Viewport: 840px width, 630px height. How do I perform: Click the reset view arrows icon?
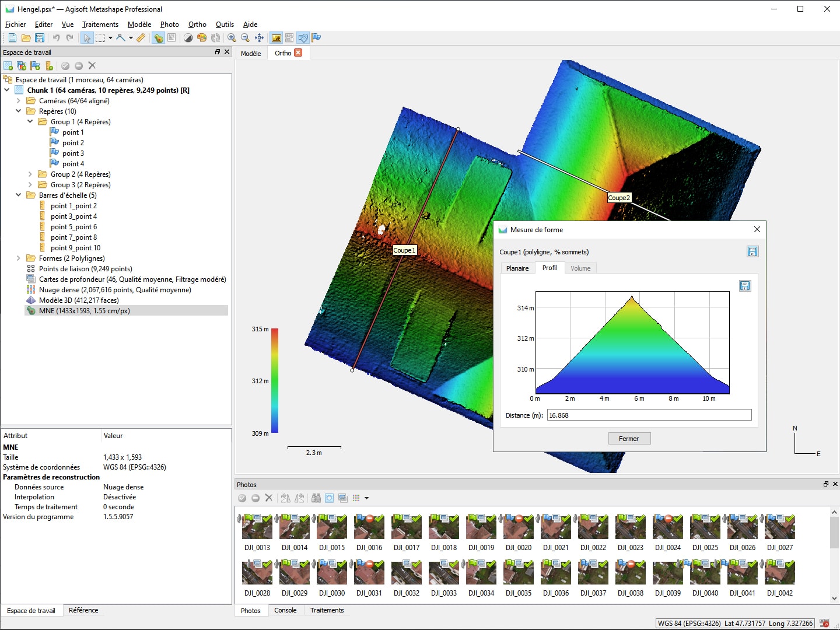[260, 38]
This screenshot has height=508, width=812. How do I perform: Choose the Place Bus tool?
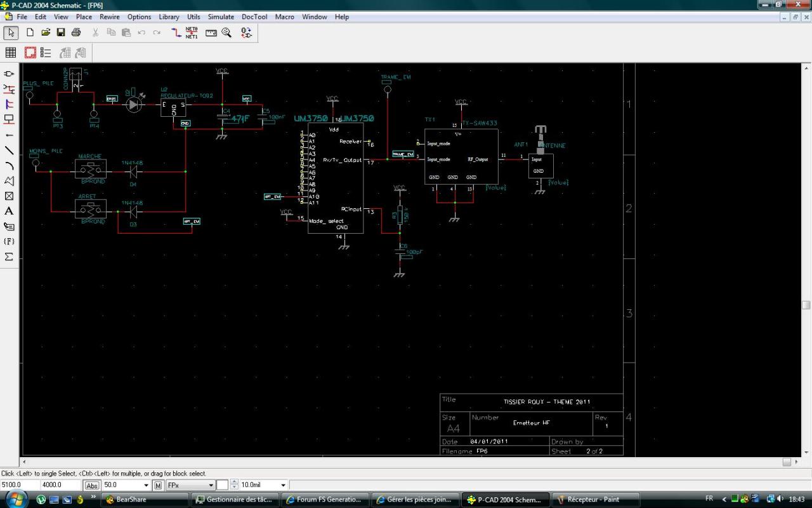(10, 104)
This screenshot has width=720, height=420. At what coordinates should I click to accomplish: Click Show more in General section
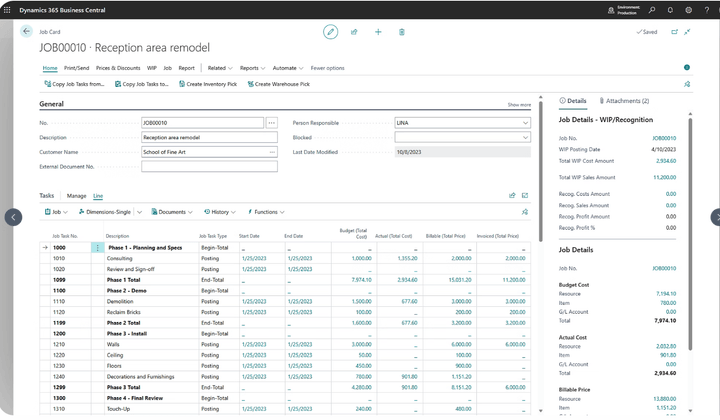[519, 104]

☆ ☆ ☆ ☆ ☆ ☆ ☆

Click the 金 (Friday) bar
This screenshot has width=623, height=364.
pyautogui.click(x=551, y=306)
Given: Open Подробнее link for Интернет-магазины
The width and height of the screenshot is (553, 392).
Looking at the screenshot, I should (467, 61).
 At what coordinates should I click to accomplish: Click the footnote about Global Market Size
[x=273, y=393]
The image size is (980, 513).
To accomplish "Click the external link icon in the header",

☆ ☆ ☆ ☆ ☆ ☆ ☆

- Instructions to follow -
Your task is to copy each line of the listing that holds the word "link".

- Solution -
Given: Open Подробнее link for Интернет-магазины
To accomplish "Click the external link icon in the header",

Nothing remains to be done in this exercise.